Friday, October 30, 2009

AZ Taking Risk -w- Privatization

No to private prisons
Arizona taking a risk with its plan to privatize nearly the entire state prison system
Thursday, Oct. 29, 2009 | 2:07 a.m.

Arizona officials, trying to save money, are on the verge of seeking bids from private prison companies, which would share the job of managing the state’s 40,000 inmates.

The state will likely come to regret passing this critical function on to the private sector.

It is a government responsibility to arrest, charge, try and sentence those who are found guilty of crimes. It follows that it should be the government’s responsibility to oversee those persons sentenced to jail or prison.

Trying to dodge accountability to the public for such responsibilities as jail and prison conditions, security, the training of corrections officers and the treatment of prisoners could end up costing the state more money in the long run.

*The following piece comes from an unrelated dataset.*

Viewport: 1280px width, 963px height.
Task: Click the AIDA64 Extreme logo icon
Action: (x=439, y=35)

Hiring a less-accountable private company — on the provision that it spend far less money on all of those jobs than the government is spending — incurs high risk. And it does not, in the end, save money, as has been proven.

In 2001, for example, the Justice Department studied the trend toward private prisons, which began in the early 1980s. It discovered that projected savings never materialized.

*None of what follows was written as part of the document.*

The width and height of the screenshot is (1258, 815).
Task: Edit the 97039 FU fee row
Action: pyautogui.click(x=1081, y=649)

Additionally, Nevada’s eight-year experiment with allowing a private company to run the women’s prison in North Las Vegas ended miserably. There were security problems — as there are at a lot of private prisons — and the company failed to meet even minimum standards for inmate health care. The state was forced to take over the facility in 2004.

Arizona has several private prisons that take in felons from other states. A state official told The New York Times that “we are very happy” with their performance. Yet The Arizona Republic last year wrote that the private prisons were virtually unregulated and that an escape by two killers had raised security concerns.

The concerns will surely escalate if private prison companies take over the state prison system, including the buildings housing death-row prisoners. That’s not a job for companies that have a mandate to cut costs.